Paylaş
Geçen yıl bugünleri düşünüyorum da... Bütün dünyada heyecan doruktaydı. Herkesin içi kıpır kıpır, herkes umutlu, herkes coşkuluydu.
Yeni bin yılın coşkusu, umudu, heyecanıydı bu.
*
Sayılı günler çabuk geçiyor.
İşte 2000 yılı da geride kalıyor.
Peki, insanların yeni bin yıla girerken taşıdıkları umutlar, hayaller, beklentiler gerçekleşti mi?
Belki evet, belki hayır.
Ama şurası bir gerçek ki, 'mucize' olmadı.
Yeni bin yılın ilk yılını geride bırakırken, öbür geride bıraktığımız yıllardan pek de farkı olmadığını gördük.
DÜNYADA kayda değer bir olağanüstülük olmadı galiba.
TÜRKİYE'de de öyle.
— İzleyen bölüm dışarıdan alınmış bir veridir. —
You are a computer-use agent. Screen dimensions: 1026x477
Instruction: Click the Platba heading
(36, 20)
Káh sıçramalar yapıyoruz sandık, káh batıyoruz karamsarlığına gömüldük. Ama aslında yine de rutin sayılabilecek bir yıl yaşadık.
Türkiye nasıl bir yıl geride bıraktı, bir göz atalım dilerseniz:
Yıllardır olduğu gibi enflasyon canavarı ile kıyasıya bir mücadele verildi. (Diğer yıllardan farkı, bu kez galiba başarılı da olundu. 1999'da tüketici % 68.8, toptan eşya % 62.9 iken, Ekim 2000 itibariyle bu oranlar 44.4 ve 41.4 oldu)
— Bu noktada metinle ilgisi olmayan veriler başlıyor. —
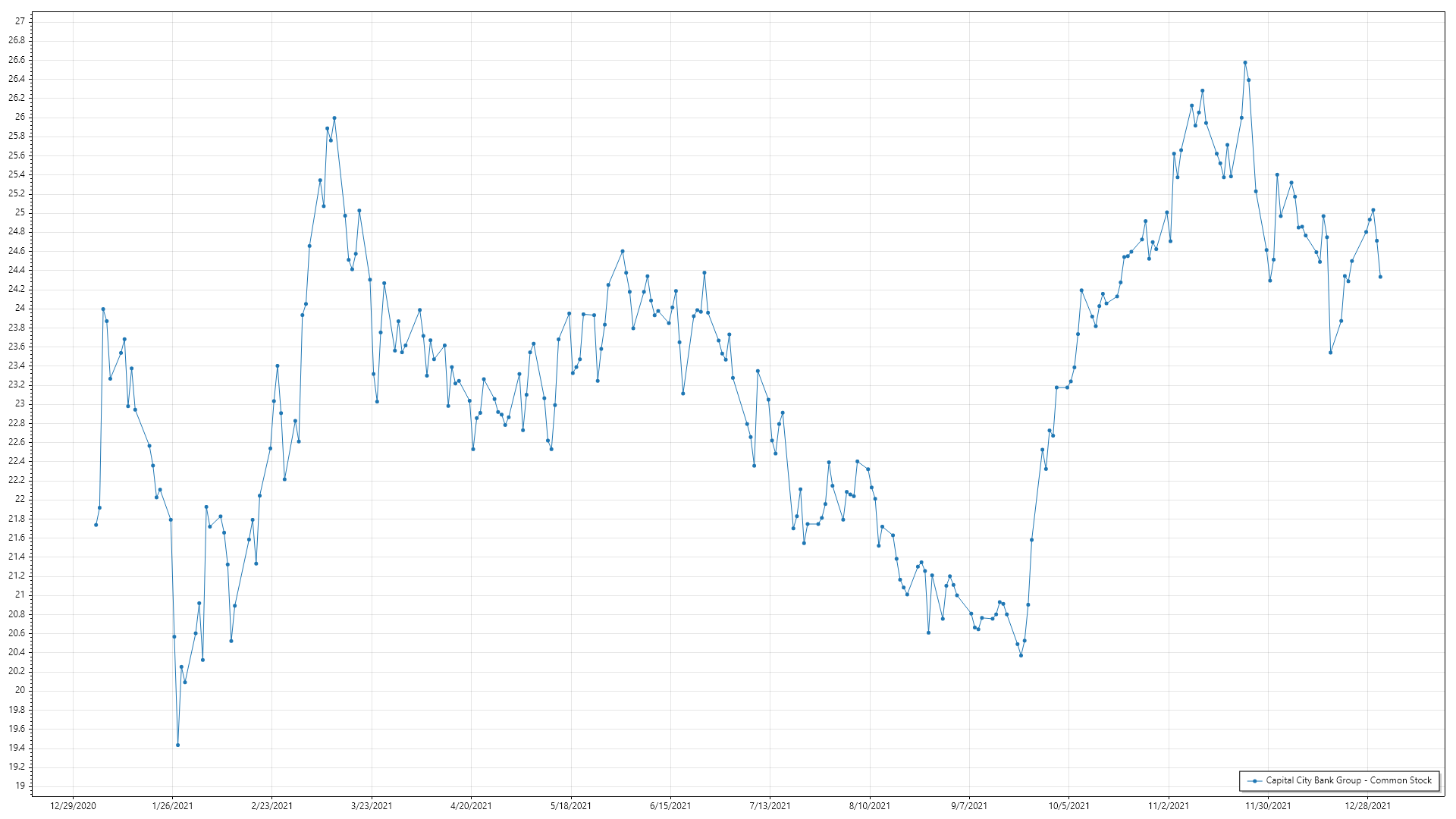Click the 11/30/2021 x-axis date label

1268,805
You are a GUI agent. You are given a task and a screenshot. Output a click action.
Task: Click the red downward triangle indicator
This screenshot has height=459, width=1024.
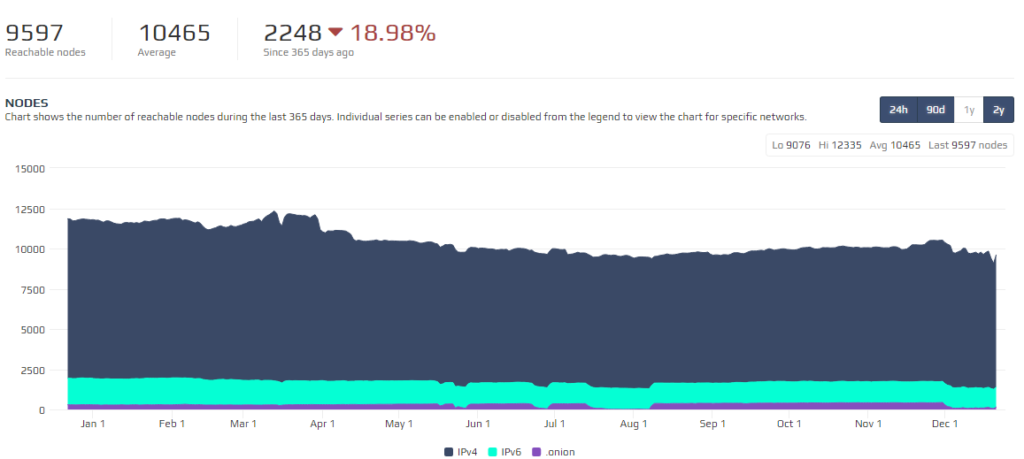pyautogui.click(x=308, y=33)
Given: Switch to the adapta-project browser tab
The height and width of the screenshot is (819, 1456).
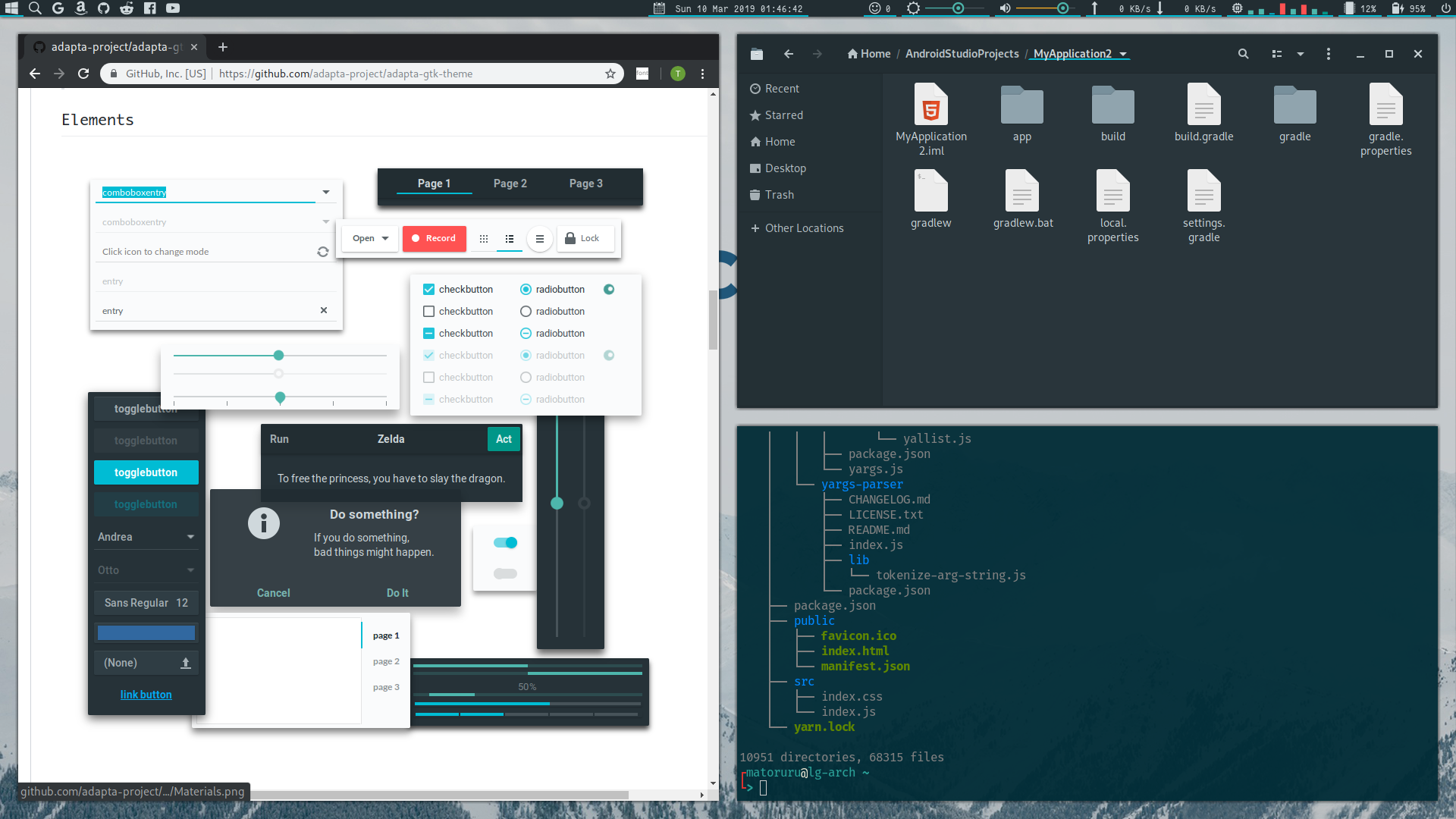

Avrupa Birliği'ne aday üyeliğimiz kabul edildi.
Hizbullah ve İBDA-C diye örgütler olduğunun farkına varıldı. Düzenlenen başarılı operasyonlarla örgütler çökertildi.
Abdullah Öcalan'ın idam dosyası infaz için Adalet Bakanlığı'ndan Başbakanlığa gönderildi. Dosya orada istirahata çekildi.
Yolsuzluklarla kararlı bir mücadeleye girildi. Paraşüt, Balina, Kasırga vurguncuların, hortumcuların korkulu rüyası oldu.
Özelleştirmeye hız verildi.
Cumhurbaşkanı ve TBMM Başkanı seçildi.
Cezaevlerindeki ölüm oruçları can sıktı. O sorun da ancak silahlı operasyonla aşıldı. Devlet 10 yıl sonra da olsa koğuşlara girdi ve DHKP-C militanlarının hakimiyeti sona erdirildi.
İnsan hakları ve demokratikleşme söylemleri sürdü, hatta Kürtçe TV meselesi bile tartışıldı. MİT'in kurmayları Kürtçe TV'ye destek verdi. Danıştay ve Anayasa Mahkemesi gibi kurumlar Kürtçe yayının hukuken mümkün olduğunu açıkladı ama askerler bu tür tartışmaları 'ihanet' olarak değerlendirdi ve Kürtçe TV'ye karşı çıktı.
Şartlı Salıverme (af) çıktı, özellikle Rahşan Hanım büyük bir oh çekti.
Polis ayaklandı, yollara döküldü. (İsyanın bir nedeni de, polis vuranlar affedilirken, kötü muameleden sanık arkadaşlarının af kapsamı dışında bırakılmasıydı.)
*
Eğitime gelince...
Çok çok çok rutin bir eğitim yılı yaşandı.
Arşivleri taradım, eğitim alanında 'şu güzel şey oldu' diye not düşeyim diye gayret ettim ama, üzülerek söylüyorum çıkmadı.
ÖSS'ye giren 1.5 milyon gençten 1 milyon 120 bini açıkta kaldı.
Okul öncesi eğitim yaşındaki (0-6) 11 milyon çocuktan sadece 213 bini bu imkanı buluyor.
Halen 50-60 kişilik sınıflar, halen branş hocası olmadığı için boş geçen dersler.
Buna karşılık atama bekleyen binlerce öğretmen.
Eğitimin 2000 yılı gerçeği maalesef bu.
Oysa Türkiye'nin önünde duran sorunların temelinde eğitim olduğu ve bu sorunların da ancak eğitimle aşılabileceği bir bilinse...
Galiba bu bilindiği gün, Türkiye'nin geride bırakacağı takvim yıllarının gündem konuları da çok farklı olacaktır.
Hepinizin mübarek Ramazan Bayramı'nı kutluyor, mutlu yıllar diliyorum.